Seems the new 2008 housing bill was not a savior for all of us - like a scorpion there is a little kick in the tail! However, struggling home owners can breathe easy, the kick is not directed at them, in fact, it is aimed at real estate investors.
Whoever it is aimed at in the real estate market, it will not give the realty world a much needed boost as it is yet another deterrent to buying a home, this time aimed at investors.
Capital gains tax is always part of the profit and loss formula when investing in realty, and the levels were generously high for both investors and regular residents who live in their home. Residents still have the same concessions but now it has changed for investors.
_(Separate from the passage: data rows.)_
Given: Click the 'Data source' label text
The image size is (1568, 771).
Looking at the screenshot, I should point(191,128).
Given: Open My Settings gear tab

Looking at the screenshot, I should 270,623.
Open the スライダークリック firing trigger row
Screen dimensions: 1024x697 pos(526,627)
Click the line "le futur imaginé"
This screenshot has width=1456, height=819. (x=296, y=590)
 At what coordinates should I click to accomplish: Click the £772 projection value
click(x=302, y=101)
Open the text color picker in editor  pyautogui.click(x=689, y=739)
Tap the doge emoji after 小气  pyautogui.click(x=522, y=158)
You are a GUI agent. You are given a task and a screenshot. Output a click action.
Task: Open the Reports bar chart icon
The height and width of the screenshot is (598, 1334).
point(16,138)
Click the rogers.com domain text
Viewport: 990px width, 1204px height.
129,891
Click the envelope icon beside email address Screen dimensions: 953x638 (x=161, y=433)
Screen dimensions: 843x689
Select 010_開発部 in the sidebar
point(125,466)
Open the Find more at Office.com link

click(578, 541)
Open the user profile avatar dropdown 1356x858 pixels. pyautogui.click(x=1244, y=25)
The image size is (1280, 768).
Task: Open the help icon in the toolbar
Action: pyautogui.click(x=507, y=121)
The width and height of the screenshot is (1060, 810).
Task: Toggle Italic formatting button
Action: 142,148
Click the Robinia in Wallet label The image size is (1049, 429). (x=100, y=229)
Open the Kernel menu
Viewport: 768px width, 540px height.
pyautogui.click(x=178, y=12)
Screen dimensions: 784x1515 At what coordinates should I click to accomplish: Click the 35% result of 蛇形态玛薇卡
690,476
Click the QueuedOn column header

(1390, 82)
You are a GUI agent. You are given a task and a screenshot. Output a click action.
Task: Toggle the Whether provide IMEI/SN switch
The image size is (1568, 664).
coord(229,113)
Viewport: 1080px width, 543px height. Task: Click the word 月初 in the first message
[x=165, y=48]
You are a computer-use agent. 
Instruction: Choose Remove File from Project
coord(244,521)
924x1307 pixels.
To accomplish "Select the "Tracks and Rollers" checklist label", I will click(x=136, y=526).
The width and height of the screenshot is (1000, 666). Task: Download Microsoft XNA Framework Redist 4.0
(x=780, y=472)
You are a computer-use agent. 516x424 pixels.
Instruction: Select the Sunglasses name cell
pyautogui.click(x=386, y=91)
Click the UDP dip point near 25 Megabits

To re-cap on the capital gains that was - and still is for residents owning one house in which they are living and have lived for two years: the allowance on capital gains is $250,000 for a single person and $500,000 for a married couple.
Capital gains taxation is only charged on the profit made on the sale of the house, which is usually not necessarily on the actual sale price of the house.
However, there is a marked change in the taxation laws for people who buy a home and rent it for a while and then move into the home for a two year period prior to selling it.
It used to be possible to sell the home and convert all the profits that were made when it was a rental into tax free income under the capital gains umbrella. The new law has changed all that.
Even though investors may have lived in the rental home for two years before selling it, their capital gains allowance is no longer sacred. The new law says it must be calculated pro-rata and is divided between the taxable years that it was a rental property and the non taxable years when the owner lived in it.
This new rule comes into effect on January 1st 2009 and this is a hypothetical example of how it might look. You buy a home in June 2009 for $400,000 and you rent it out for three years, live in it for two years and sell it in June 2014 for $700,000. (Dream on!)
This means that you have a capital gain of $300,000 (assuming that nothing can be used as tax write-offs). Under the old system you could be exempted from capital gains tax by using your single person's allowance of $250,000 capital gains exemption. This means that you would have only had to pay capital gains tax on the last $50,000.
This no longer applies; now the tax department will tell you that yes, you may claim the capital gains exemption for the two years that you were actually living in the residence i.e. you can claim two fifths of the $300,000 profit against your own personal allowance of $250,000. This calculates into $120,000.
However, for the other three years -when it was a rental property - the capital gains tax is applicable. Therefore, you will pay the percentage rate of capital gains tax on the remaining $180,000 (three fifths) of the profit of $300,000 that you made when you sold the house.